Mas é muito tarde. Puxo uma flecha pegajosa da bainha e tento posicioná-la na corda do arco, mas em vez de uma corda vejo três e o cheiro das cordas é tão repulsivo que não sou capaz de fazer. Não sou capaz. Não sou capaz.

 

Estou desamparada quando o primeiro caçador movimenta-se através das árvores, lança levantada, posicionada para atirar. O choque no rosto de Peeta não faz sentido para mim. Espero o golpe. Em vez disso seu braço cai do seu lado.

 

— O que você ainda está fazendo aqui? — ele sibila para mim.

 

Encaro sem compreender enquanto uma gota de água pinga do ferrão sob seu ouvido.

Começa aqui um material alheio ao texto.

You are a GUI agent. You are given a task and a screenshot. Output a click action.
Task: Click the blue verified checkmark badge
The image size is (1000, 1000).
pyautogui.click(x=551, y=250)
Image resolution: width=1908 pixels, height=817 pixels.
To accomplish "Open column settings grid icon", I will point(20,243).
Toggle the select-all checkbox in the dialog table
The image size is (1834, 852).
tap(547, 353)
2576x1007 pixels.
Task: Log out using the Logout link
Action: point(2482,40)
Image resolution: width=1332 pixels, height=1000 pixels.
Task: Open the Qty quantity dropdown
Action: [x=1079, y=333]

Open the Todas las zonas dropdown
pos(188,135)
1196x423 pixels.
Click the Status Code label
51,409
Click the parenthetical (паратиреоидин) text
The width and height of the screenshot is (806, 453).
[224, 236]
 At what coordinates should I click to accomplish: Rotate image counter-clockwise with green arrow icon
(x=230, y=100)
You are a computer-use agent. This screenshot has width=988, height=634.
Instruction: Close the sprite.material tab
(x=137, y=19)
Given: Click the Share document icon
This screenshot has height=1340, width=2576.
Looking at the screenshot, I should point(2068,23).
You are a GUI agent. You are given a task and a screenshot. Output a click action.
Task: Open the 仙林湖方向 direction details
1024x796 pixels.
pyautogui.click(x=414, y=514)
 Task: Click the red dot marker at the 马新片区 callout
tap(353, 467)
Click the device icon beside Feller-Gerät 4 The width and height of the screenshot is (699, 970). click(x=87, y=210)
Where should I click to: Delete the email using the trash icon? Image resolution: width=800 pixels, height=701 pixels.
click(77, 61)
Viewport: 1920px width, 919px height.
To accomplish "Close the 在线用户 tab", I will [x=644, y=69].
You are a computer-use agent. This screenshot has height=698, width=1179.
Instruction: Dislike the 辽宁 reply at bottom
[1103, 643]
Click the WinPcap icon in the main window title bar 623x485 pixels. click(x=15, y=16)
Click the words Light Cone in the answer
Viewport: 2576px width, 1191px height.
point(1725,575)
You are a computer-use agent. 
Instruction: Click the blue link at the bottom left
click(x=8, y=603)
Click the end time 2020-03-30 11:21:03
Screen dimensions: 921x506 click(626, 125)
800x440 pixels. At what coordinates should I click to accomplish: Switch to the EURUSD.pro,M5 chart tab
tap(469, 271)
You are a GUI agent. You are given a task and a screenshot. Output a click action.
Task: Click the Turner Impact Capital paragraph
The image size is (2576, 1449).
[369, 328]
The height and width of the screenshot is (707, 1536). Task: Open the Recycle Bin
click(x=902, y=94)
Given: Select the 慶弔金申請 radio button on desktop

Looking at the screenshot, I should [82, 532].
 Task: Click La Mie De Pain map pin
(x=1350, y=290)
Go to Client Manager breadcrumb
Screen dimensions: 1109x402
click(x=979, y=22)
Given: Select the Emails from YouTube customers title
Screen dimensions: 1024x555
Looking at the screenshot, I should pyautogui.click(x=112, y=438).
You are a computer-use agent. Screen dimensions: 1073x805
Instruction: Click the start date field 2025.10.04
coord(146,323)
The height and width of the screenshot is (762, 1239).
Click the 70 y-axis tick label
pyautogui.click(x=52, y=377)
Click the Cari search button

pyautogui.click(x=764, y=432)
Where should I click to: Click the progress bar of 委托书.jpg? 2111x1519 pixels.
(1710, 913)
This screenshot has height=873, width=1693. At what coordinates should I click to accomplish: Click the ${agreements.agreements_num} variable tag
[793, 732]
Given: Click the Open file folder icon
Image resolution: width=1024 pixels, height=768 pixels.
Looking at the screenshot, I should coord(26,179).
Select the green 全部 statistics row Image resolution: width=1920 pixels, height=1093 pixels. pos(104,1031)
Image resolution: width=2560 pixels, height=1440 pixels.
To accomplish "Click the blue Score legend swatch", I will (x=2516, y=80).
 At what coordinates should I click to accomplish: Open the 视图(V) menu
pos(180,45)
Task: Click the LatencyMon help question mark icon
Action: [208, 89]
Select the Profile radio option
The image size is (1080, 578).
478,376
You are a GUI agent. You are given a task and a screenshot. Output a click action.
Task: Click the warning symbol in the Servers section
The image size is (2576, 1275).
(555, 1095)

Todo o seu corpo começa a cintilar como se ele tivesse mergulhado no orvalho.

 

— Você está louca?

 

Ele está me empurrando com o cabo da lança agora.

 

 

— Levante! Levante!

 

Levanto, mas ele ainda está me empurrando. O quê? O que está acontecendo? Ele me empurra para longe dele rudemente.

 

— Corra! — ele grita. — Corra!

 

Atrás dele, Cato corta seu caminho pelos galhos. Ele está molhado, também, e ferroado gravemente sob um olho. Pego o brilho da luz do sol em sua espada e faço como Peeta diz. Segurando apertado meu arco e flechas, batendo em árvores que aparecem do nada, tropeçando e caindo enquanto tento me equilibrar.

 

Ultrapasso minha poça e entro numa floresta não familiar. O mundo começa a se dobrar de forma alarmante. Uma borboleta incha até o tamanho de uma casa então se despedaça em milhões de estrelas. Árvores se transformam em sangue e salpicam minhas botas. Formigas começam a rastejar para fora das bolhas em minhas mãos e não consigo me livrar delas. Elas sobem pelos meus braços, meu pescoço.

 

Alguém está gritando, um grito longo, alto e agudo que nunca para para respirar. Tenho a vaga ideia de que talvez seja eu. Tropeço e caio em um buraco forrado com minúsculas bolhas laranja que zumbem como o ninho de teleguiadas. Dobrando meus joelhos até meu queixo, espero pela morte.

 

Nauseada e desorientada, sou capaz de formar apenas um pensamento. Peeta Mellark acabou de salvar a minha vida.

 

Então as formigas perfuram meus olhos e eu perco os sentidos.